The reality is that there are so many unanswered questions about the outcome of this fight and not even a closer look at the statistics paints a clearer picture. When it comes to placing your wager, you’ll probably have a sense of which boxer is more likely to come out on top, so a combination of your intuition and the stats that we’ve provided you with might be the way to go when it comes to placing your wager.
One of the things that you might want to do is to leave placing your bet until as late as possible, scouring the likes of social media to get a better sense of what sort of mood the two fighters are in ahead of the bout.

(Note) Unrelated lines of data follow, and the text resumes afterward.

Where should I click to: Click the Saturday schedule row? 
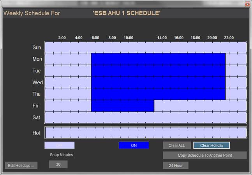[x=145, y=117]
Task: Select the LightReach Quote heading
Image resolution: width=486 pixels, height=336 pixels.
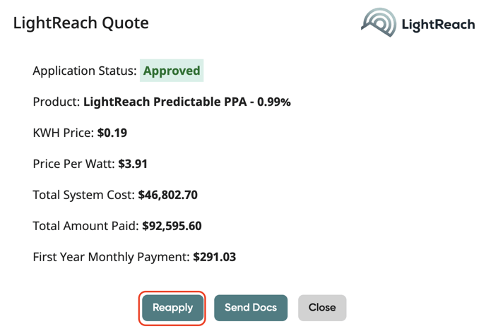Action: tap(81, 23)
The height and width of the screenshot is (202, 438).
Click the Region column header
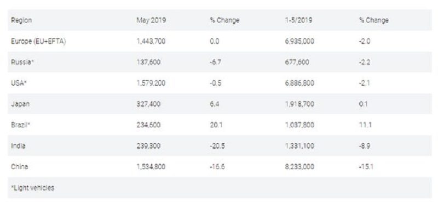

Even as early as March, Joshua was making noises that no fight for months isn’t the best preparation for an event of this magnitude, so trying to figure out if he’s been training well could help to sway your decision.
The other thing that we don’t know right now is where the fight will take place. As Eddie Hearn said, it is a fight that every country in the world would want to host, so pretty much anything is on the cards at the time of writing. Is it possible that where the fight is hosted might give one of these boxers an edge over the other? If crowds are allowed back in to watch it, you shouldn’t under-estimate the impact that they’ll have on the outcome.